[Task material — start]
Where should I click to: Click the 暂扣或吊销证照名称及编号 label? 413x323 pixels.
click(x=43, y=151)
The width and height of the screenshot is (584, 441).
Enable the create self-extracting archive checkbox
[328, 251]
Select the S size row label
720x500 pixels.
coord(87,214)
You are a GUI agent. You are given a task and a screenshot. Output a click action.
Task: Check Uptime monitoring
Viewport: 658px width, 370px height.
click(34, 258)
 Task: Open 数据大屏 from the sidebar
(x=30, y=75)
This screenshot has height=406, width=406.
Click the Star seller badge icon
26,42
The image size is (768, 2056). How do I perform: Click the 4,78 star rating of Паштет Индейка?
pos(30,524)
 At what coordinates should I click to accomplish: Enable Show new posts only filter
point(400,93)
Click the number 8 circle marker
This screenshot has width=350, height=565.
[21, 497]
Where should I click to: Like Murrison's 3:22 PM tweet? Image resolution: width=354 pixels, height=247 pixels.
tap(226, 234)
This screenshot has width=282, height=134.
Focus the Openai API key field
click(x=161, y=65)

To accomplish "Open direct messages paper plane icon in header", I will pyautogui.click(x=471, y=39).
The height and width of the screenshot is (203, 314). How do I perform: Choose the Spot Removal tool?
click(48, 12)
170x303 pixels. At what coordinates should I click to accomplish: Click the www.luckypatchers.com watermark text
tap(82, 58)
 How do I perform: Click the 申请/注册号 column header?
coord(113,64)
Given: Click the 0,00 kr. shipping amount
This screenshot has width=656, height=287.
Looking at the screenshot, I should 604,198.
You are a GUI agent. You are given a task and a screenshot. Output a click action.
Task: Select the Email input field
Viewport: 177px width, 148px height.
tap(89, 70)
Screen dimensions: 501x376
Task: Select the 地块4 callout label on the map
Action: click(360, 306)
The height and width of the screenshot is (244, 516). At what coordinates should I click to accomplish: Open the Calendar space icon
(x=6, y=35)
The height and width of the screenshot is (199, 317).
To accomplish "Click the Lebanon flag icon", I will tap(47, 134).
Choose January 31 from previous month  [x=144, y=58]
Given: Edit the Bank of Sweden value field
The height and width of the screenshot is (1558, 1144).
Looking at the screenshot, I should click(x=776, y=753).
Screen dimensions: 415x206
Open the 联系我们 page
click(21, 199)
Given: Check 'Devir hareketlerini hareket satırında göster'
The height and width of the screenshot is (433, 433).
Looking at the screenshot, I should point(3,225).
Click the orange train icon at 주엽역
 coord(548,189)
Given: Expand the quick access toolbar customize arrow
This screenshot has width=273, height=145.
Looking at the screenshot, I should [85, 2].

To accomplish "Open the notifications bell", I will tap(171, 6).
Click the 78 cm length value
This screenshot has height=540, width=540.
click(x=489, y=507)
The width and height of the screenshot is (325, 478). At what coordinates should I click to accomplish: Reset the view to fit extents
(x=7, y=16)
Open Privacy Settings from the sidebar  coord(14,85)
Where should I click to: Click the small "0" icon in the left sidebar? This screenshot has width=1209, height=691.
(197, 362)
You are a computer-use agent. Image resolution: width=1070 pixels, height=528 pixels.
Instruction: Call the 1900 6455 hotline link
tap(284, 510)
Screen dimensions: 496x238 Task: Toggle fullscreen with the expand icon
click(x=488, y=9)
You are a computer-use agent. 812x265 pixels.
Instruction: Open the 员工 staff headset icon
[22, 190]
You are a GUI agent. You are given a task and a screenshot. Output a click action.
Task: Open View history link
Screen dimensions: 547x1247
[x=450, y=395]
[Task material — finish]
== Directions ==
Only the lines from the one that contains "Task: Open View history link" to the end of the entries above should be given again, exactly and in full.

== Task response ==
Task: Open View history link
Screen dimensions: 547x1247
[x=450, y=395]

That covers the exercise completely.